Dwarves are triggering the pressure plate, walking past it, but not dropping (or if they are, they're picking it back up).  They stay long enough for the hatch to close, walk across, and drop it past the hatch.


I saw something like this with heavy things-- ogres in cages, in particular.  It wasn't that the dwarves weren't dropping, it was that they were burdened heavily enough that the hatch actually closed before they realized that path was ever interrupted.

Adding in a delay would help, but if you're seeing what I think you're seeing, what you want is a delayed close signal, not a delayed open.  With a delayed open, fast dwarves can actually cross the hatch before it ever opens, breaking the undump.  What you've drawn looks like something that would work-- but I don't think I understand very well, because what you describe in words sounds like something completely different.

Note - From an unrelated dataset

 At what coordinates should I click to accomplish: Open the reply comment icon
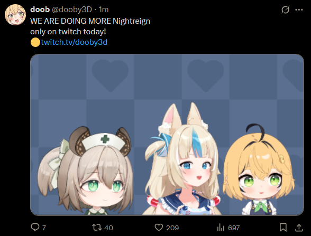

You could make a water-based delayed-close undump with something like this:

Code: [Select]

 Sh##
 #^b#
 ##_D

side view: S is a source of water, _ is floor (open space), h is hatch linked to undump pressure plate, # is wall, ^ is pressure plate set to trigger on 2+/7 water, linked to undump hatch and to this diagram's bridge, b is retracting bridge linked to this diagram's pressure plate, D is a drain for the water

[code]

So in this diagram, you still get a nearly instant open signal-- probably takes around 6-12 ticks for water to reach the pressure plate-- but once there, it holds the open signal for a little more than 100 ticks longer than it normally would, because the bridge permitting drain has 100 tick lag.  What it ought to do is hold the hatch open for a little over 200 ticks, rather than only for 100 ticks.  (This also slows throughput a little bit.)  If your source doesn't refill fast enough (at least 4/7 water in 100 ticks), you could get malfunctions, but 4/7 in 100 ticks doesn't strike me as particularly difficult flow.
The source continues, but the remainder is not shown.